The newly released statistics feed the Trump administration’s narrative that an increase in immigration, especially illegal immigration, has fed a spike in crime.
Immigration expert Jessica M. Vaughan said the increase in arrests is due to increasing prosecution of illegal entry and re-entry by migrants. “Experience has taught the immigration agencies and DOJ that this works to reduce recidivism – in other words, when illegal crossers face some more severe consequence than just being sent back home, they don’t keep doing it,” she explained.
I’m dubious of the deterrent value in prosecuting illegal entry — especially since once freed from custody, the illegal alien usually has the opportunity to disappear.
But I imagine that the astonishing number of non-citizens being arrested has a lot to do with the growth of foreign criminal organizations in the U.S.
Over that 20-year period, groups such as MS-13 have surged, first in urban areas and recently into rural communities, and drug and human trafficking have also increased over the U.S.-Mexico border.
Justice was very pointed in comparing U.S. citizens arrested to noncitizens. For example, it noted that while they make up just 7% of the U.S. population, noncitizens account for 15% of the arrests by federal authorities, 24% of drug arrests, 25% of federal property arrests, including 28% of all federal fraud arrests.
Not just a statistical anomaly, then. But the focus of federal authorities still appears to be immigration enforcement.
“20 years, 95% of the increase in federal arrests was due to immigration crimes. From 1998 to 2018, federal immigration arrests increased 5-fold (from 20,942 to 108,667), rising more than 50,000 in one year from 2017 to 2018,” said the Justice Department.
Ms. Vaughan, director of policy studies for the Center for Immigration Studies, points out the fallacy in arguments made by pro-immigration advocates that illegals are not involved in crimes.
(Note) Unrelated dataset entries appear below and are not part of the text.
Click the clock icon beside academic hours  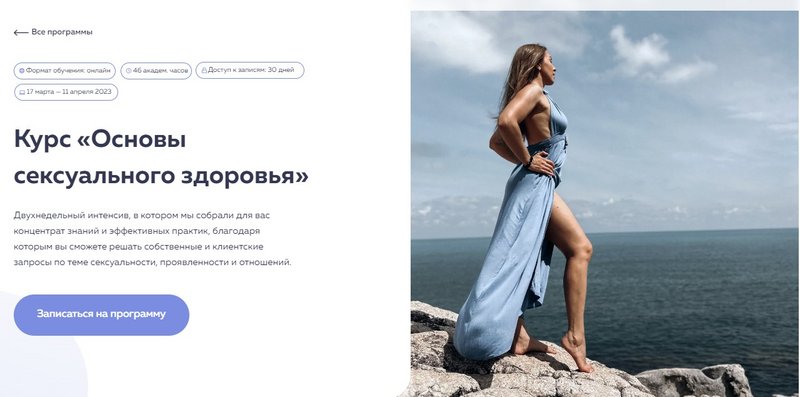tap(129, 71)
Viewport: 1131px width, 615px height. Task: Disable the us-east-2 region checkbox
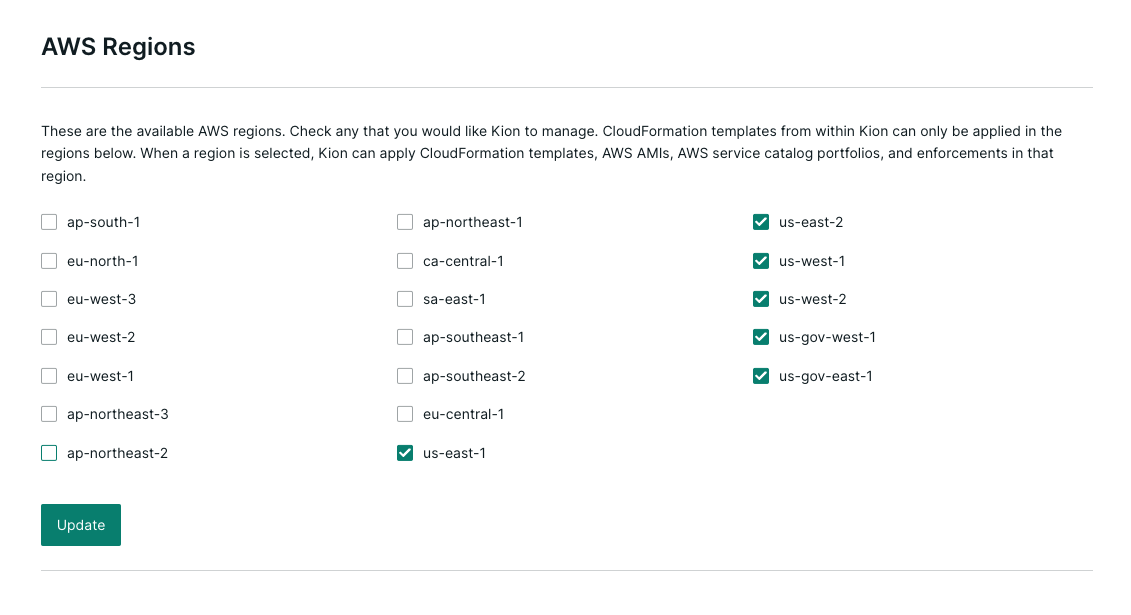point(761,222)
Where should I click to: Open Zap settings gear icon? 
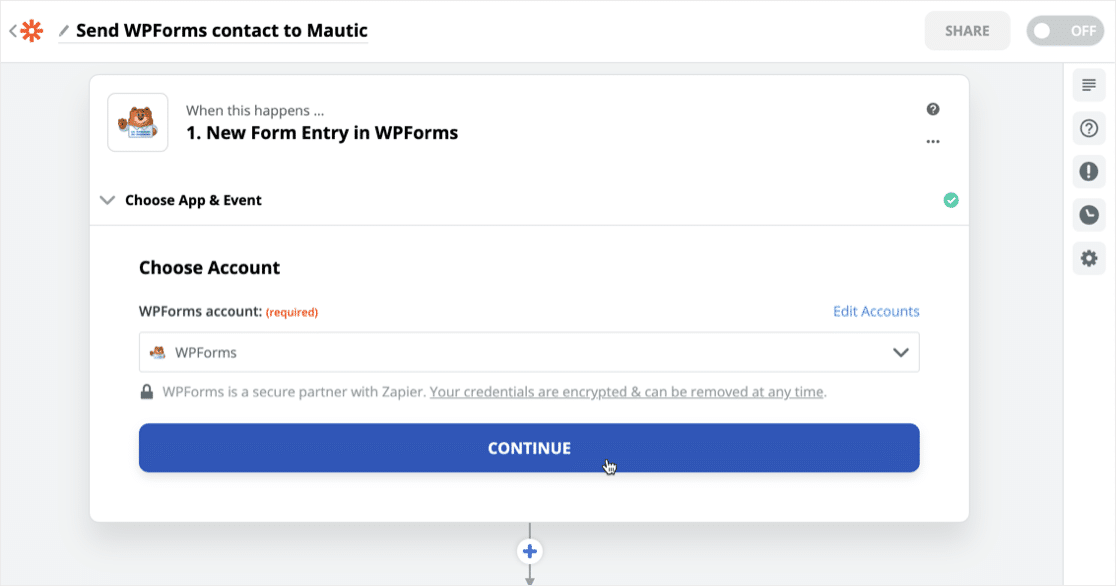pos(1089,258)
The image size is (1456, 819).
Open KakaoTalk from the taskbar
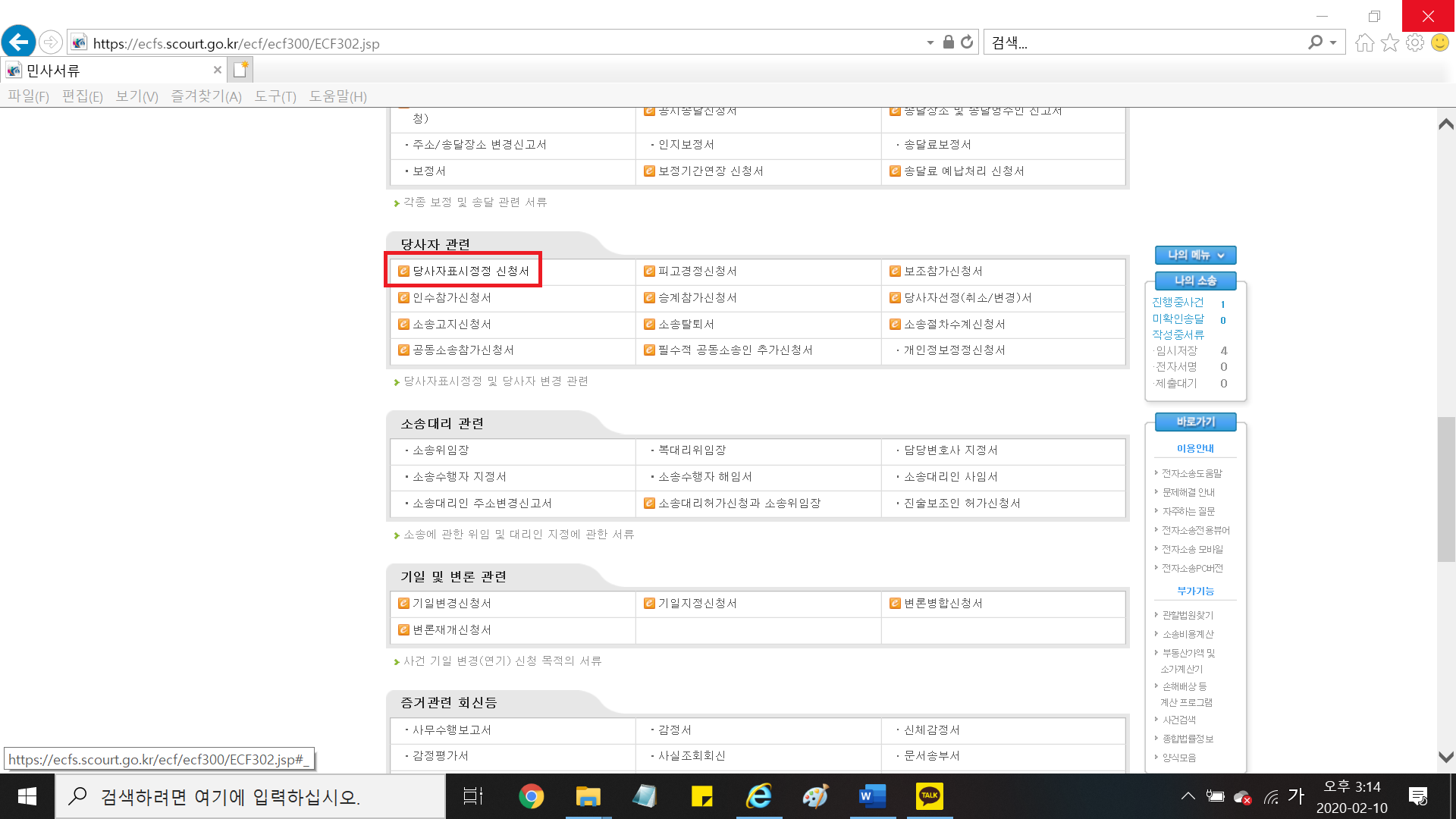tap(929, 796)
“Opponents of immigration enforcement are obsessed with trying to establish that illegal aliens and legal immigrants commit fewer crimes than Americans, and so, as their narrative goes, local law enforcement agencies should not cooperate with ICE and should adopt sanctuary policies. This is first of all not true, but is off-point and a dangerous conclusion. What these numbers show is that there are certain types of crime that are disproportionately associated with illegal aliens: drug trafficking, certain gang crimes, and identity theft and document fraud,” she told Secrets.
I think the answer to why the huge increase in non-citizen arrests has more to do with globalization than anything. Our borders are porous, but the number of foreigners legally entering the U.S. is also up — the result of a perceived need for foreign workers, as well as foreign companies setting up shop in America. The number of visas is also up. So we have more people coming into the country — most for legitimate reasons, but many with illegal intentions.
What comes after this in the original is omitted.